(TASK REQUIREMENTS) Search the records for "right" and copy each line that holds it.
### SUPPLIED RECORDS
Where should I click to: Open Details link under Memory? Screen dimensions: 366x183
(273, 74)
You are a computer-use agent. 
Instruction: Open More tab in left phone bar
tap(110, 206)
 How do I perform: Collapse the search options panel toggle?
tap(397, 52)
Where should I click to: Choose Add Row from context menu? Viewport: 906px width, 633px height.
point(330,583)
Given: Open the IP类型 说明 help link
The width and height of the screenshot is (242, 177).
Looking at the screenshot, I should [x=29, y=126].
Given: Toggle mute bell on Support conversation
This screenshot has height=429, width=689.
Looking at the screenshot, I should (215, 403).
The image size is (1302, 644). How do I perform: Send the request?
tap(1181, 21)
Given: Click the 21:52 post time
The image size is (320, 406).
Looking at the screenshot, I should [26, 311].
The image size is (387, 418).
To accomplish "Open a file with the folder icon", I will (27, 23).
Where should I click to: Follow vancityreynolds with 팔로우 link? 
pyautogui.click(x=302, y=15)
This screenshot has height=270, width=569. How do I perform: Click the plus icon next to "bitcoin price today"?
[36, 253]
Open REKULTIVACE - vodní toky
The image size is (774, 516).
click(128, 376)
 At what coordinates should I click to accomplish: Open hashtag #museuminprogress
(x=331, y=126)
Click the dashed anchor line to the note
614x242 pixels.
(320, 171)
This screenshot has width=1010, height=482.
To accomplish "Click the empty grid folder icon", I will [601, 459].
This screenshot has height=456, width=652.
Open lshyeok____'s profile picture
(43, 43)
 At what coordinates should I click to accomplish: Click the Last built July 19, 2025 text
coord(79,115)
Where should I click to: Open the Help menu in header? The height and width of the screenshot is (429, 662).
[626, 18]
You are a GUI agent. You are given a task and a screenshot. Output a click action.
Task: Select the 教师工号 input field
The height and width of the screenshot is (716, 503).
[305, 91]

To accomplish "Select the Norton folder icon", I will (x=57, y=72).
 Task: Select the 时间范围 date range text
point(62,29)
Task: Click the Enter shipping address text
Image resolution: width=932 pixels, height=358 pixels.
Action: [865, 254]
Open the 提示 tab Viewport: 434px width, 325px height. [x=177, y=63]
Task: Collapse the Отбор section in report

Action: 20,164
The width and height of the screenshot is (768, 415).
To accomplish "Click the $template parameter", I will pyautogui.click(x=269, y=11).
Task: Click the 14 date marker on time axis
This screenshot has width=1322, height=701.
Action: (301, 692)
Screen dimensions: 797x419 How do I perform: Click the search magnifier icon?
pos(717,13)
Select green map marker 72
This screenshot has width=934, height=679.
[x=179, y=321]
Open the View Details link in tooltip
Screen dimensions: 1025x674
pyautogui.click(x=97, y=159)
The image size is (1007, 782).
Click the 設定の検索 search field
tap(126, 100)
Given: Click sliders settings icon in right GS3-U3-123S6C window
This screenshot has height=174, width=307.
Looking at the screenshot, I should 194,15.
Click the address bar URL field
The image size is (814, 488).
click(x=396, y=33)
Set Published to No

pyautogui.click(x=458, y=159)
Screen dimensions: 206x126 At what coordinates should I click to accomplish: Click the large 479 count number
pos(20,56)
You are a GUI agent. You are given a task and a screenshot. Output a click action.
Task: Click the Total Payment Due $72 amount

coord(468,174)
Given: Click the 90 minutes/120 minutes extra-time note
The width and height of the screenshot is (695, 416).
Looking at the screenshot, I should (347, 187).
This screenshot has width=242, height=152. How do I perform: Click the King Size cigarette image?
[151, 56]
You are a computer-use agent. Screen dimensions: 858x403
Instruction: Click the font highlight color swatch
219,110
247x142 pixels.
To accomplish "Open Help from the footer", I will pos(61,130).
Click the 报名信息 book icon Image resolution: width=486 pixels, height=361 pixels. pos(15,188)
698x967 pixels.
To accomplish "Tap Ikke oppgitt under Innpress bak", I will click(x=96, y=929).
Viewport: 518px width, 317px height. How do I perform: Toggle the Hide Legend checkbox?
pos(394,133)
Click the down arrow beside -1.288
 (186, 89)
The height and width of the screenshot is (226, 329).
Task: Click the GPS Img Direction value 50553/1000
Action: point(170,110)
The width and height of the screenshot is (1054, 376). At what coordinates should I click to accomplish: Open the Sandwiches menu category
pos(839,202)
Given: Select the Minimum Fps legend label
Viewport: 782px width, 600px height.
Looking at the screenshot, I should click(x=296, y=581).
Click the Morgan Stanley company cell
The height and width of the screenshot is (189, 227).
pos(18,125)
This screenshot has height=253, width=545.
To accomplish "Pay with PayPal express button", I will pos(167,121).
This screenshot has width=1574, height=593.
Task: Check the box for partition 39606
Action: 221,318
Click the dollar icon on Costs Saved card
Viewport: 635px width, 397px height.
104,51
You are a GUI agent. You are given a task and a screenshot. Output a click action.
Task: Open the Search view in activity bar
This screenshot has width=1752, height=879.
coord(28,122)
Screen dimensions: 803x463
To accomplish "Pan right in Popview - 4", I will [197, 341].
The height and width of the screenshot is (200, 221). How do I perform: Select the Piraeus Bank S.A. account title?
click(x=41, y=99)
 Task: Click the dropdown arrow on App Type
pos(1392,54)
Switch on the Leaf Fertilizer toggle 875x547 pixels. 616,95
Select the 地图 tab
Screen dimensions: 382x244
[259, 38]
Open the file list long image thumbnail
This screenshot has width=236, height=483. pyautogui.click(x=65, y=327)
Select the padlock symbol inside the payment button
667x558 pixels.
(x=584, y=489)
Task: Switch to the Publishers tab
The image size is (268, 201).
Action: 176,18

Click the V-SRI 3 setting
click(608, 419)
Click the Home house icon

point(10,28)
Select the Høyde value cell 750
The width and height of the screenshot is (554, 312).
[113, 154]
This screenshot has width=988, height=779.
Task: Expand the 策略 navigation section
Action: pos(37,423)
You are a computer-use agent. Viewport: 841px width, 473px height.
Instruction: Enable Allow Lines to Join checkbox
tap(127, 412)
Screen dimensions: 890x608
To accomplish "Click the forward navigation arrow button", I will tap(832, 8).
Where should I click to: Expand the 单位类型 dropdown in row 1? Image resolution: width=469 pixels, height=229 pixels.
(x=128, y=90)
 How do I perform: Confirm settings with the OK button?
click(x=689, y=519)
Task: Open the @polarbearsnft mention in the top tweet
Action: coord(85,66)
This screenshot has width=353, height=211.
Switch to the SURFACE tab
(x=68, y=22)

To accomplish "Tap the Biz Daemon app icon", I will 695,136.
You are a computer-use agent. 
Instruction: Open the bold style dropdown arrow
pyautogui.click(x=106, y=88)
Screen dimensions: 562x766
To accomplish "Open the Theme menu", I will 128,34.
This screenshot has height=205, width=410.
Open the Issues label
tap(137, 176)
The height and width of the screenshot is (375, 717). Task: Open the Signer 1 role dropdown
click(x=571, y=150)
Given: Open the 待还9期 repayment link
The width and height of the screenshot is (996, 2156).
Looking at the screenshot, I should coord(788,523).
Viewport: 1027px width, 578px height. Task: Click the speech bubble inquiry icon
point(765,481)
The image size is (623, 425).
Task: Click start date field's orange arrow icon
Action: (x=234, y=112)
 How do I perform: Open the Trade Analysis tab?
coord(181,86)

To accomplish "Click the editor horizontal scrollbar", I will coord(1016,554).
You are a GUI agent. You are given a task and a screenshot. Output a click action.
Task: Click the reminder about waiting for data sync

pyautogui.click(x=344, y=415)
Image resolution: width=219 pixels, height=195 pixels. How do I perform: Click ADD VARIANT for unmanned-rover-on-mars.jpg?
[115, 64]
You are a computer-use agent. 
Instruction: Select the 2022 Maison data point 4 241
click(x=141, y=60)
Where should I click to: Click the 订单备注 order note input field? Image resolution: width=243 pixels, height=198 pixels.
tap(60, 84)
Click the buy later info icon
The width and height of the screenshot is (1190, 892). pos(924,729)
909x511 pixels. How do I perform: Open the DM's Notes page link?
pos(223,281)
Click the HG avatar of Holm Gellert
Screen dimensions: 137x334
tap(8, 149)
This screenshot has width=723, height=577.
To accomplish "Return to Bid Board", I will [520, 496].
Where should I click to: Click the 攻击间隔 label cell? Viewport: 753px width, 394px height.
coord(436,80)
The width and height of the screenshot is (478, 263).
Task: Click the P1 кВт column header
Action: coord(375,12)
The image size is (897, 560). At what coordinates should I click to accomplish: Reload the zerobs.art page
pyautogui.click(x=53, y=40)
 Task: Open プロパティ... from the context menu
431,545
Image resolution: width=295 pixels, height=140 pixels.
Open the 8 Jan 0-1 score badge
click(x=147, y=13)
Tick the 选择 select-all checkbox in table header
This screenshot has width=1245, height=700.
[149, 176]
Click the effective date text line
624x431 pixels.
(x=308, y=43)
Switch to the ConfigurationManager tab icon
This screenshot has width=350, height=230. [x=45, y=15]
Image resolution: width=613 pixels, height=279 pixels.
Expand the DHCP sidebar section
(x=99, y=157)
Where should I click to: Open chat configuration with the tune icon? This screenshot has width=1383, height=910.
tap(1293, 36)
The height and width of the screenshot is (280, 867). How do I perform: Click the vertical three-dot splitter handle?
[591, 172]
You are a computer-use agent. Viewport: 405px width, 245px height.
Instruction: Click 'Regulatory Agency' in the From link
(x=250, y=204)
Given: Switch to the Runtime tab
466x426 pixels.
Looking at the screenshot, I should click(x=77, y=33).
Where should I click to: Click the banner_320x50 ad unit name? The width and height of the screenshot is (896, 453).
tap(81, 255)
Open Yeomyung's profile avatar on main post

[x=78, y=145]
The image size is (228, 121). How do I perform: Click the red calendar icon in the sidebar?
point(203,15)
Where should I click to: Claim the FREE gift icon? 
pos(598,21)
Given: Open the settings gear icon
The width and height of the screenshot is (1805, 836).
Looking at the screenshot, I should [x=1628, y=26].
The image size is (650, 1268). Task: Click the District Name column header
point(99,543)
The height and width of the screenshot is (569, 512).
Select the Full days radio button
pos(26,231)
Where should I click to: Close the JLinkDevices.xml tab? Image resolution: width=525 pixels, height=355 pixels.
######
(YOUR RESPONSE)
Given: Click sliders settings icon in right GS3-U3-123S6C window
To accomplish "Pan right in Popview - 4", I will [197, 341].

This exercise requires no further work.